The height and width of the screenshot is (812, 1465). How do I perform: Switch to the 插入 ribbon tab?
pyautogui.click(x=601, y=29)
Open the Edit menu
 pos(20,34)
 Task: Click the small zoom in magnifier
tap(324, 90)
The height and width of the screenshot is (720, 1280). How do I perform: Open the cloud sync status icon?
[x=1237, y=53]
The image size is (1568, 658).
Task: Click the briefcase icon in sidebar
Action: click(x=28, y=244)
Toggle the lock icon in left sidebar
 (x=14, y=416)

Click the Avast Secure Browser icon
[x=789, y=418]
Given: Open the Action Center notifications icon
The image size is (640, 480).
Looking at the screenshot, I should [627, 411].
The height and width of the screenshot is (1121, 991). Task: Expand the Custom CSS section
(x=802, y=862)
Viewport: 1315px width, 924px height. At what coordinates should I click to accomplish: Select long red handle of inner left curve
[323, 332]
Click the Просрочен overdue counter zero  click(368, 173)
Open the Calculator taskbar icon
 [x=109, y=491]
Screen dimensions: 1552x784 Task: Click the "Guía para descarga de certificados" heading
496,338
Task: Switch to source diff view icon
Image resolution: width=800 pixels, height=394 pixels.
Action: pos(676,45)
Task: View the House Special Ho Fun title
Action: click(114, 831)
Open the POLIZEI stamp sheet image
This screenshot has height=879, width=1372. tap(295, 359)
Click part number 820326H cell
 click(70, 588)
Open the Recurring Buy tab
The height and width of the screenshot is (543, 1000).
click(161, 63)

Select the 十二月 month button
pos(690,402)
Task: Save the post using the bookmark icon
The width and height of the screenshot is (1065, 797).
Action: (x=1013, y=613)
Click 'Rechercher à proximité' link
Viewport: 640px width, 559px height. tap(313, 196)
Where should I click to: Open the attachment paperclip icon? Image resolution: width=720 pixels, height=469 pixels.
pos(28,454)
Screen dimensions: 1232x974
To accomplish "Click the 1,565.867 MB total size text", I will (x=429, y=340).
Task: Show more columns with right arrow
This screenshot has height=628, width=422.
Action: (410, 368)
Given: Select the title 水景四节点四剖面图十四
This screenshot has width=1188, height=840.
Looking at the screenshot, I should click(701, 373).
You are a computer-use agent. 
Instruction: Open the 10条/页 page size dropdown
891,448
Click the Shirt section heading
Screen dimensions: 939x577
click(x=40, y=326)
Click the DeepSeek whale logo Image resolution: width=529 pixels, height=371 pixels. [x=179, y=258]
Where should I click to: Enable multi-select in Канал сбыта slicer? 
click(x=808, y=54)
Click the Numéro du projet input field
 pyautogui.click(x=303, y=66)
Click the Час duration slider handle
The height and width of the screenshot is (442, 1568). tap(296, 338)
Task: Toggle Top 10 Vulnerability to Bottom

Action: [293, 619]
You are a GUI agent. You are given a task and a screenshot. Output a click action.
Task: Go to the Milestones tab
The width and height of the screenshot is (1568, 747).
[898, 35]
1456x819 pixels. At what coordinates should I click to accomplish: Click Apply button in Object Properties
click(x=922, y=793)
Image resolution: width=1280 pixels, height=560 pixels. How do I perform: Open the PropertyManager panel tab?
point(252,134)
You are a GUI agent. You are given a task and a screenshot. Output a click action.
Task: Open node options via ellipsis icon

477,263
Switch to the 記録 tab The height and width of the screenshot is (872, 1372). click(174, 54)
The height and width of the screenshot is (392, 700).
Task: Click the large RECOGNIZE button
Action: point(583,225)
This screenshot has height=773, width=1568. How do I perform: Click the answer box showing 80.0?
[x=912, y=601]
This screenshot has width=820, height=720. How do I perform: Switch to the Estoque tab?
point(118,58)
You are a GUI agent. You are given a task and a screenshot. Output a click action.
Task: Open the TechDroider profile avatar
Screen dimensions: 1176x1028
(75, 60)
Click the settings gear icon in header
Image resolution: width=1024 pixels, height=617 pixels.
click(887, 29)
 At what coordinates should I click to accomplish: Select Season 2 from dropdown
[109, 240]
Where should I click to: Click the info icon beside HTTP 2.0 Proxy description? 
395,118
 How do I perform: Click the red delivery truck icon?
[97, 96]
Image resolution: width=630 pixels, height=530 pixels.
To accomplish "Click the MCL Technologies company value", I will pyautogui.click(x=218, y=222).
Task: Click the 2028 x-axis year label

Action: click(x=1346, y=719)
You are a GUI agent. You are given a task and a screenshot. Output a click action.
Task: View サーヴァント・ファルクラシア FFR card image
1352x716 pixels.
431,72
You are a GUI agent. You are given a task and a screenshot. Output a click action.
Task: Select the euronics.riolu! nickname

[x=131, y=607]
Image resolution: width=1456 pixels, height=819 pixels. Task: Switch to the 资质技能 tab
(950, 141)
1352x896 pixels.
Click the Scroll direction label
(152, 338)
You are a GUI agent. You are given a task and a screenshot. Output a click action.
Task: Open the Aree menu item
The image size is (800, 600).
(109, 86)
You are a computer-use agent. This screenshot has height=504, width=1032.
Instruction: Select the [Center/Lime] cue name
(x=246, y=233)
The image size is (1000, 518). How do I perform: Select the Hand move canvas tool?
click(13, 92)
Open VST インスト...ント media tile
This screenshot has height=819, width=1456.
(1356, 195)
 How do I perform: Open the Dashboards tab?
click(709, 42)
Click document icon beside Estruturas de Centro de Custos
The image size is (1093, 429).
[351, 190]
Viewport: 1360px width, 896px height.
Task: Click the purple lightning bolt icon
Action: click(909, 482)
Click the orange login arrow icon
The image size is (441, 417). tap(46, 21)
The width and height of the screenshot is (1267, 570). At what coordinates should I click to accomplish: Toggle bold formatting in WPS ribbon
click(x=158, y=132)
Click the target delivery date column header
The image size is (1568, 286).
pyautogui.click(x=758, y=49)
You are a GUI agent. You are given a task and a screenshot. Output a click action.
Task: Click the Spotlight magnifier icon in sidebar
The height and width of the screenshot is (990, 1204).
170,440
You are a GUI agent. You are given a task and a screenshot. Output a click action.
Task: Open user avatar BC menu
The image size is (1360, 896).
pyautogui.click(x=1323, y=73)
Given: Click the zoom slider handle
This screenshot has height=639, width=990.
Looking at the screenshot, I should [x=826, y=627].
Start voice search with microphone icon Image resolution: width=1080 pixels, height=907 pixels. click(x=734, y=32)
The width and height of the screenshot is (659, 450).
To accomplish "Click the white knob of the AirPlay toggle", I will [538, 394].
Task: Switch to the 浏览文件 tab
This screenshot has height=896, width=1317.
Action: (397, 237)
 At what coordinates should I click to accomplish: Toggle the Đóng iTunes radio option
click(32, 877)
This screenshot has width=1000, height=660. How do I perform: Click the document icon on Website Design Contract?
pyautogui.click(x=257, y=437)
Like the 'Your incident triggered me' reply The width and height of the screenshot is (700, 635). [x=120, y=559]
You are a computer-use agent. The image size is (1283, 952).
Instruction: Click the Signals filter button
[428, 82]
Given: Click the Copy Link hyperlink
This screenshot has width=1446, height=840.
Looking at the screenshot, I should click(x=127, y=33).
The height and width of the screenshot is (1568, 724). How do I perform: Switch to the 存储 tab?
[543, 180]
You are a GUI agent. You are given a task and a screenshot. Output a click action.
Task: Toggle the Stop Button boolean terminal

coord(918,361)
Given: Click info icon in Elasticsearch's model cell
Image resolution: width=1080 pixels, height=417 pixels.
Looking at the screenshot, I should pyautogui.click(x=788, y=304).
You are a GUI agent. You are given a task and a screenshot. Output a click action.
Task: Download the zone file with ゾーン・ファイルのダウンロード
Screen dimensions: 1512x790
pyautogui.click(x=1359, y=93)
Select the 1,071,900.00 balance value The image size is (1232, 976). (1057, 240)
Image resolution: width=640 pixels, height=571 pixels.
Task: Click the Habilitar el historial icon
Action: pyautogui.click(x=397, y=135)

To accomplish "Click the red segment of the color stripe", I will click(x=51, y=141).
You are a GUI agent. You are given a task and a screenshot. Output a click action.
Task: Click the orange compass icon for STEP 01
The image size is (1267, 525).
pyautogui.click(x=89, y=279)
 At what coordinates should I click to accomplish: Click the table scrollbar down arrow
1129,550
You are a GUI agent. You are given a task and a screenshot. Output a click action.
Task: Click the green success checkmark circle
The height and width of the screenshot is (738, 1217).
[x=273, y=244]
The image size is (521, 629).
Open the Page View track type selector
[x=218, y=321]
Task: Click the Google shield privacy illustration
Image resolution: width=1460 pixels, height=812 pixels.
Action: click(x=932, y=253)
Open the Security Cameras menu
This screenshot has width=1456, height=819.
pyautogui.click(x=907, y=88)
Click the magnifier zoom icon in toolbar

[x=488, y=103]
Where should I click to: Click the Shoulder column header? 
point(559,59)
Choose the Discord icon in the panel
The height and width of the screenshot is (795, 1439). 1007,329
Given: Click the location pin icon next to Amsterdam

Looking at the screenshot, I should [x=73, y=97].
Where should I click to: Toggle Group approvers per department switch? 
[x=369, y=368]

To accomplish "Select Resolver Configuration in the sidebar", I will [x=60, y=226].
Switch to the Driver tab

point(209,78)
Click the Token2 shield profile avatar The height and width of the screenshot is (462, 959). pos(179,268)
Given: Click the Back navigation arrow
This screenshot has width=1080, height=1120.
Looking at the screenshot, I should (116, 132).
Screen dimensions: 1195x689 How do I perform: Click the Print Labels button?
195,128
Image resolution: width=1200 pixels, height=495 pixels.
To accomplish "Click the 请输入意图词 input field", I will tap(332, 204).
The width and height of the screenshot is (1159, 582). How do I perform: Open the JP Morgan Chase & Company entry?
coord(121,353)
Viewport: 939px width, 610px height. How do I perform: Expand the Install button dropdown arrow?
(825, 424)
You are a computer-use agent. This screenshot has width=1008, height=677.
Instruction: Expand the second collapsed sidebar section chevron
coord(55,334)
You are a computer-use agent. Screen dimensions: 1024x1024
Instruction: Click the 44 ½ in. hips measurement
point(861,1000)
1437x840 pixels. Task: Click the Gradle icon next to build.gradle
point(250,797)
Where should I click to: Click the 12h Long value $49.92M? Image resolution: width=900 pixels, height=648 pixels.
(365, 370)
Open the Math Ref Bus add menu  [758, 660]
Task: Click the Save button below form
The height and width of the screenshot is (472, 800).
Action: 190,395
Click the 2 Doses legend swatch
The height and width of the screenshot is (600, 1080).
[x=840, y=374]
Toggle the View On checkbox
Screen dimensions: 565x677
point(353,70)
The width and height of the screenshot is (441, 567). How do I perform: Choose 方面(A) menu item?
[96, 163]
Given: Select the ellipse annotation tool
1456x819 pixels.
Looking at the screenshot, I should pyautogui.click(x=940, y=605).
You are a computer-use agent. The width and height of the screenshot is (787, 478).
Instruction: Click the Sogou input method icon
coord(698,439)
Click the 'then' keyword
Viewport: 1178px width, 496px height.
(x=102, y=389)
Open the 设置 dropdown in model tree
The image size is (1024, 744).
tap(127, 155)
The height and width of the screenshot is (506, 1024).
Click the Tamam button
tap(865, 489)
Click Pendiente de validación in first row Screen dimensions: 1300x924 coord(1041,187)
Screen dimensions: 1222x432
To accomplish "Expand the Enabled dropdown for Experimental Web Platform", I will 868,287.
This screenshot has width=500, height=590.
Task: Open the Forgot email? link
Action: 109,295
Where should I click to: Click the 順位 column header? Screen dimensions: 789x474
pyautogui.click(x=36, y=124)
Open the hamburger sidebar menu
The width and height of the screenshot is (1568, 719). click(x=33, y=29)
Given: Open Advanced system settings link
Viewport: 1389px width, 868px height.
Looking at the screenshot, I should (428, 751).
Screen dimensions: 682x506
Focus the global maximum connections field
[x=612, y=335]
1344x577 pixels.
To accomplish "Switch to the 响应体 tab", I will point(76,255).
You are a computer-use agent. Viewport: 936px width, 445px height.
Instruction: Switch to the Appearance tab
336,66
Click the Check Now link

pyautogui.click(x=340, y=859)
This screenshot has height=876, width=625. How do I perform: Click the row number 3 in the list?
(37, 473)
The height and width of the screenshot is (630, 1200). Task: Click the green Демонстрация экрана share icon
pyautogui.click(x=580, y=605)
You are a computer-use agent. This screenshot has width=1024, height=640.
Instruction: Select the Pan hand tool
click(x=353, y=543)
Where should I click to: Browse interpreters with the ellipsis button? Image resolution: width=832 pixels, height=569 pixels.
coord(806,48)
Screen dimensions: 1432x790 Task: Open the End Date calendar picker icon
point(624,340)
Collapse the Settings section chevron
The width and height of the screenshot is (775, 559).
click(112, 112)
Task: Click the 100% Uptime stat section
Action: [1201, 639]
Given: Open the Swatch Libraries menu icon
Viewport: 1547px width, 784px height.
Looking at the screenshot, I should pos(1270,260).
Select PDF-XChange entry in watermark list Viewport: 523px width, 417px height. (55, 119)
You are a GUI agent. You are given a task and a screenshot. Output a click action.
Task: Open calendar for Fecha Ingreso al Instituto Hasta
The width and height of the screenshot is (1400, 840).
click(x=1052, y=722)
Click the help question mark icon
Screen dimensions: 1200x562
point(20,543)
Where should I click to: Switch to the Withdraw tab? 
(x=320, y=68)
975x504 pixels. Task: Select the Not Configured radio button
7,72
────────
* _Task prompt_: Return every line of the rows above that contains the string "ellipsis".

* _Written response_:
Task: Open node options via ellipsis icon
Where should I click to: Browse interpreters with the ellipsis button? Image resolution: width=832 pixels, height=569 pixels.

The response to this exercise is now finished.